**Task objective**
Please retype each record exactly as it stands below.
── Stored data ──
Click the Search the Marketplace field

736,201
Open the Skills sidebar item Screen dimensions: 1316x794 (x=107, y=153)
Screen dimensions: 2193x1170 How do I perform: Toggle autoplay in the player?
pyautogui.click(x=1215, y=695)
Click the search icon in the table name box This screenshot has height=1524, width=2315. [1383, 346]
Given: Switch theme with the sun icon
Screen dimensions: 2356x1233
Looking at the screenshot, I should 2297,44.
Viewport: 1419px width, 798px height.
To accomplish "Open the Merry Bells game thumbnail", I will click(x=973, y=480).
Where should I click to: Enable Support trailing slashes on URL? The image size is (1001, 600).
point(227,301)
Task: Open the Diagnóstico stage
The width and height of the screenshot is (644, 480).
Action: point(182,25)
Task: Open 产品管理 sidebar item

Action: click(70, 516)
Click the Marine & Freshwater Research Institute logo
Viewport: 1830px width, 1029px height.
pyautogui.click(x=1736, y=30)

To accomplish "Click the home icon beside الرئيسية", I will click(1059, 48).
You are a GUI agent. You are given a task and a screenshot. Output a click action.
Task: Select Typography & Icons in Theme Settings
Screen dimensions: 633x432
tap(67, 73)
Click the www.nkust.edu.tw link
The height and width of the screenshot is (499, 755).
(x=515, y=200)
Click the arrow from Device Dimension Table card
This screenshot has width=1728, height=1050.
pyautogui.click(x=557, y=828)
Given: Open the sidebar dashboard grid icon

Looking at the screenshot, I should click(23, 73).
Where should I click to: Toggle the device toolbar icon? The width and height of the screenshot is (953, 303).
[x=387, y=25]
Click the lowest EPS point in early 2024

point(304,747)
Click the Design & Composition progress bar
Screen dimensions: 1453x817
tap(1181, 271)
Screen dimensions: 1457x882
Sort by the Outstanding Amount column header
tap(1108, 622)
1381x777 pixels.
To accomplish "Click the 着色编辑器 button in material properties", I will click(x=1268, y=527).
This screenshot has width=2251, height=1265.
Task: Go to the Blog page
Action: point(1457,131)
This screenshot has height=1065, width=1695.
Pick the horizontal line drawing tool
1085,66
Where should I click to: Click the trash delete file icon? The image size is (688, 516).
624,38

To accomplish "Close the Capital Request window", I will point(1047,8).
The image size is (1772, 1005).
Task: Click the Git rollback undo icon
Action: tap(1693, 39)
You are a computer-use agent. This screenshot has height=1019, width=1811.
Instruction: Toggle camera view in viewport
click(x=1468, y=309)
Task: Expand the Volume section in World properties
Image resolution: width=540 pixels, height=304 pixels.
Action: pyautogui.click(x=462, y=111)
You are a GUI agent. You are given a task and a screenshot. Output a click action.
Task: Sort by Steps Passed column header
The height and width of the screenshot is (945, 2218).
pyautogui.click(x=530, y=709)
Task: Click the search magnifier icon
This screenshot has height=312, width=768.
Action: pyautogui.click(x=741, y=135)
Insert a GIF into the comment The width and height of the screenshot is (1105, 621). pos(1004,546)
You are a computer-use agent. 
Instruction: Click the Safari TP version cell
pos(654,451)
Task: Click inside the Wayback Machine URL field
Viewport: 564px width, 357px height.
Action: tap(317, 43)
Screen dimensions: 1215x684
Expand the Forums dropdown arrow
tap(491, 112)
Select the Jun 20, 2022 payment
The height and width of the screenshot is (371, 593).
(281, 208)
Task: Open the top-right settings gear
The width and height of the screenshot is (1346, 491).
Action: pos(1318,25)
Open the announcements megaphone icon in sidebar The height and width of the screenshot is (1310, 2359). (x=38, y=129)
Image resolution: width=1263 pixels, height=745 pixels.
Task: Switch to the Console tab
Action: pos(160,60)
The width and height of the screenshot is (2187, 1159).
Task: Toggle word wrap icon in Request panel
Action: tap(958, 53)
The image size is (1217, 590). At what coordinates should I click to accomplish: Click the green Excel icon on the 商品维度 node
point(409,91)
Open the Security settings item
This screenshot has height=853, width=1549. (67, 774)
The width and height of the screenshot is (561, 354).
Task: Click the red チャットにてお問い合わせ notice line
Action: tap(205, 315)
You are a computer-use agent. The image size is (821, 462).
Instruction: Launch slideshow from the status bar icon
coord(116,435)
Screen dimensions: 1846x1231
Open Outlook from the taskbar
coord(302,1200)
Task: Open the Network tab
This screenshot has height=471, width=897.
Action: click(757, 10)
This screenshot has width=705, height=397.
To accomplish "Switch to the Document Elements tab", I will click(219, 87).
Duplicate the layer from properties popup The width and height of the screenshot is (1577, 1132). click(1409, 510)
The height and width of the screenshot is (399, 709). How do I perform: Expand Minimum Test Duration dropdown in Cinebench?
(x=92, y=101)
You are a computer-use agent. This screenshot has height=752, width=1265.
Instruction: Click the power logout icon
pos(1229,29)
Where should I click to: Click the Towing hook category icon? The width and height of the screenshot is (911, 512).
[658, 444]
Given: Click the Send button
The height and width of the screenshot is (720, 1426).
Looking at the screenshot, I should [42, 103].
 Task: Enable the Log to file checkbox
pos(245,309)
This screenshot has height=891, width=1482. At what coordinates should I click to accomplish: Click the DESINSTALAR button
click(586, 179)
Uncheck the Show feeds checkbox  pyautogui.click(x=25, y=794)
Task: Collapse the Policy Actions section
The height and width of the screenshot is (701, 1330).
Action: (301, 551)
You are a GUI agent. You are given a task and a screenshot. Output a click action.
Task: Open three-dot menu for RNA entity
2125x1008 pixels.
───
**Answer space**
Click the Search the Marketplace field

736,201
Open the Skills sidebar item Screen dimensions: 1316x794 (x=107, y=153)
Screen dimensions: 2193x1170 How do I perform: Toggle autoplay in the player?
pyautogui.click(x=1215, y=695)
Click the search icon in the table name box This screenshot has height=1524, width=2315. [1383, 346]
Given: Switch theme with the sun icon
Screen dimensions: 2356x1233
Looking at the screenshot, I should 2297,44.
Viewport: 1419px width, 798px height.
To accomplish "Open the Merry Bells game thumbnail", I will click(x=973, y=480).
Where should I click to: Enable Support trailing slashes on URL? The image size is (1001, 600).
point(227,301)
Task: Open the Diagnóstico stage
The width and height of the screenshot is (644, 480).
Action: point(182,25)
Task: Open 产品管理 sidebar item

Action: click(70, 516)
Click the Marine & Freshwater Research Institute logo
Viewport: 1830px width, 1029px height.
pyautogui.click(x=1736, y=30)

To accomplish "Click the home icon beside الرئيسية", I will click(1059, 48).
You are a GUI agent. You are given a task and a screenshot. Output a click action.
Task: Select Typography & Icons in Theme Settings
Screen dimensions: 633x432
tap(67, 73)
Click the www.nkust.edu.tw link
The height and width of the screenshot is (499, 755).
(x=515, y=200)
Click the arrow from Device Dimension Table card
This screenshot has width=1728, height=1050.
pyautogui.click(x=557, y=828)
Given: Open the sidebar dashboard grid icon

Looking at the screenshot, I should click(23, 73).
Where should I click to: Toggle the device toolbar icon? The width and height of the screenshot is (953, 303).
[x=387, y=25]
Click the lowest EPS point in early 2024

point(304,747)
Click the Design & Composition progress bar
Screen dimensions: 1453x817
tap(1181, 271)
Screen dimensions: 1457x882
Sort by the Outstanding Amount column header
tap(1108, 622)
1381x777 pixels.
To accomplish "Click the 着色编辑器 button in material properties", I will click(x=1268, y=527).
This screenshot has width=2251, height=1265.
Task: Go to the Blog page
Action: point(1457,131)
This screenshot has height=1065, width=1695.
Pick the horizontal line drawing tool
1085,66
Where should I click to: Click the trash delete file icon? The image size is (688, 516).
624,38

To accomplish "Close the Capital Request window", I will point(1047,8).
The image size is (1772, 1005).
Task: Click the Git rollback undo icon
Action: tap(1693, 39)
You are a computer-use agent. This screenshot has height=1019, width=1811.
Instruction: Toggle camera view in viewport
click(x=1468, y=309)
Task: Expand the Volume section in World properties
Image resolution: width=540 pixels, height=304 pixels.
Action: pyautogui.click(x=462, y=111)
You are a GUI agent. You are given a task and a screenshot. Output a click action.
Task: Sort by Steps Passed column header
The height and width of the screenshot is (945, 2218).
pyautogui.click(x=530, y=709)
Task: Click the search magnifier icon
This screenshot has height=312, width=768.
Action: pyautogui.click(x=741, y=135)
Insert a GIF into the comment The width and height of the screenshot is (1105, 621). pos(1004,546)
You are a computer-use agent. 
Instruction: Click the Safari TP version cell
pos(654,451)
Task: Click inside the Wayback Machine URL field
Viewport: 564px width, 357px height.
Action: tap(317, 43)
Screen dimensions: 1215x684
Expand the Forums dropdown arrow
tap(491, 112)
Select the Jun 20, 2022 payment
The height and width of the screenshot is (371, 593).
(281, 208)
Task: Open the top-right settings gear
The width and height of the screenshot is (1346, 491).
Action: pos(1318,25)
Open the announcements megaphone icon in sidebar The height and width of the screenshot is (1310, 2359). (x=38, y=129)
Image resolution: width=1263 pixels, height=745 pixels.
Task: Switch to the Console tab
Action: pos(160,60)
The width and height of the screenshot is (2187, 1159).
Task: Toggle word wrap icon in Request panel
Action: tap(958, 53)
The image size is (1217, 590). At what coordinates should I click to accomplish: Click the green Excel icon on the 商品维度 node
point(409,91)
Open the Security settings item
This screenshot has height=853, width=1549. (67, 774)
The width and height of the screenshot is (561, 354).
Task: Click the red チャットにてお問い合わせ notice line
Action: tap(205, 315)
You are a computer-use agent. The image size is (821, 462).
Instruction: Launch slideshow from the status bar icon
coord(116,435)
Screen dimensions: 1846x1231
Open Outlook from the taskbar
coord(302,1200)
Task: Open the Network tab
This screenshot has height=471, width=897.
Action: click(757, 10)
This screenshot has width=705, height=397.
To accomplish "Switch to the Document Elements tab", I will click(219, 87).
Duplicate the layer from properties popup The width and height of the screenshot is (1577, 1132). click(1409, 510)
The height and width of the screenshot is (399, 709). How do I perform: Expand Minimum Test Duration dropdown in Cinebench?
(x=92, y=101)
You are a computer-use agent. This screenshot has height=752, width=1265.
Instruction: Click the power logout icon
pos(1229,29)
Where should I click to: Click the Towing hook category icon? The width and height of the screenshot is (911, 512).
[658, 444]
Given: Click the Send button
The height and width of the screenshot is (720, 1426).
Looking at the screenshot, I should [42, 103].
 Task: Enable the Log to file checkbox
pos(245,309)
This screenshot has height=891, width=1482. At what coordinates should I click to accomplish: Click the DESINSTALAR button
click(586, 179)
Uncheck the Show feeds checkbox  pyautogui.click(x=25, y=794)
Task: Collapse the Policy Actions section
The height and width of the screenshot is (701, 1330).
Action: (301, 551)
You are a GUI agent. You are given a task and a screenshot. Output a click action.
Task: Open three-dot menu for RNA entity
2125x1008 pixels.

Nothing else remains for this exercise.